Ripenso spesso a quel pomeriggio, adesso. A come le parole di una ragazza di diciannove anni avevano rimesso a posto le cose, mentre noi fratelli più grandi, noi adulti, eravamo lì a litigare su chi doveva “tenersi” la mamma per il weekend, come fosse un pacco.
Mia madre se n’è andata un anno e mezzo dopo. In silenzio, circondata dalle persone che l’amavano. La sera prima Enzo l’aveva portata in terrazza a prendere il fresco, le aveva messo uno scialle sulle spalle. “Mamma, domani ti faccio le fettuccine”, le aveva detto. Lei aveva sorriso, stroncata dalla stanchezza. Non ci fu un domani, ma le fettuccine le aveva avute tutti i giorni, fino alla fine.
La mattina dopo il funerale, sul davanzale della cucina di Enzo, un merlo si posò. Un maschio adulto, tutto nero e il becco arancione. Restò lì per ore, immobile, la testina girata verso l’interno. Sofia lo notò subito e rimase a guardarlo dalla finestra. Ogni tanto il merlo becchettava il vetro, piano. Poi, verso sera, aprì le ali e volò via in direzione dei pini di piazza Bologna.

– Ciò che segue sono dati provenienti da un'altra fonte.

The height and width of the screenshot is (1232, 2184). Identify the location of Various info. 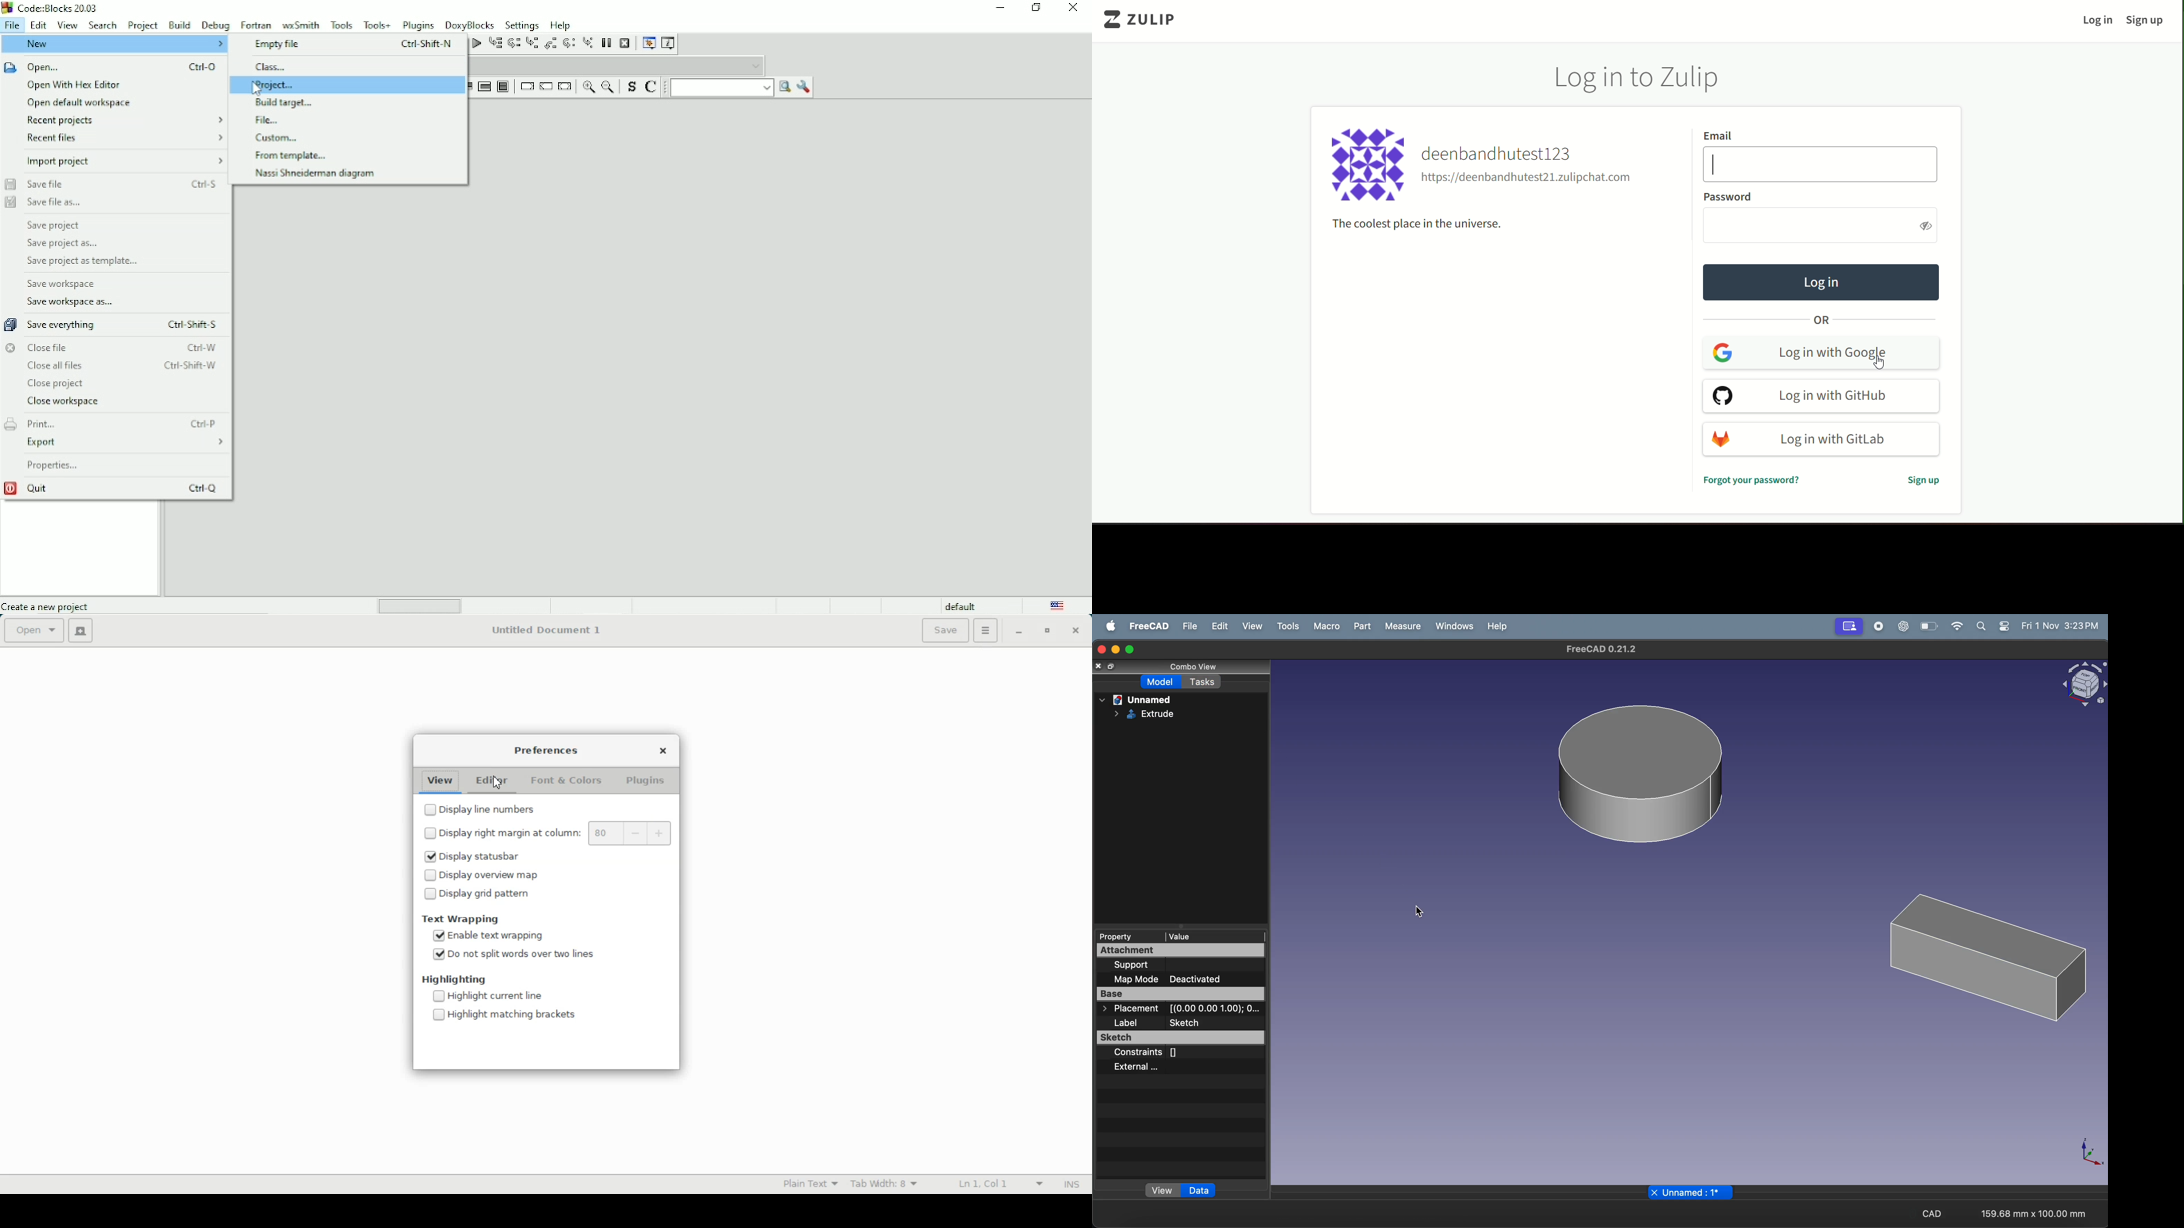
(670, 42).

Da allora torna ogni giorno. Si posa sempre sullo stesso davanzale. Resta fino al tramonto, zitto, e quando il sole cala dietro i palazzi, spicca il volo e sparisce in alto.
Sofia lo guarda andare via. Qualche volta socchiude la finestra e butta fuori una briciola di pane.
— Non ti preoccupare, Nonna — mormora. — Adesso tocca a me. A papà ci penso io, come lui ha pensato a te.
Poi chiude la finestra e torna in cucina. Il merlo, prima di sparire, resta un attimo sospeso a mezz’aria, come esitasse. Poi via, nel niente azzurro della sera.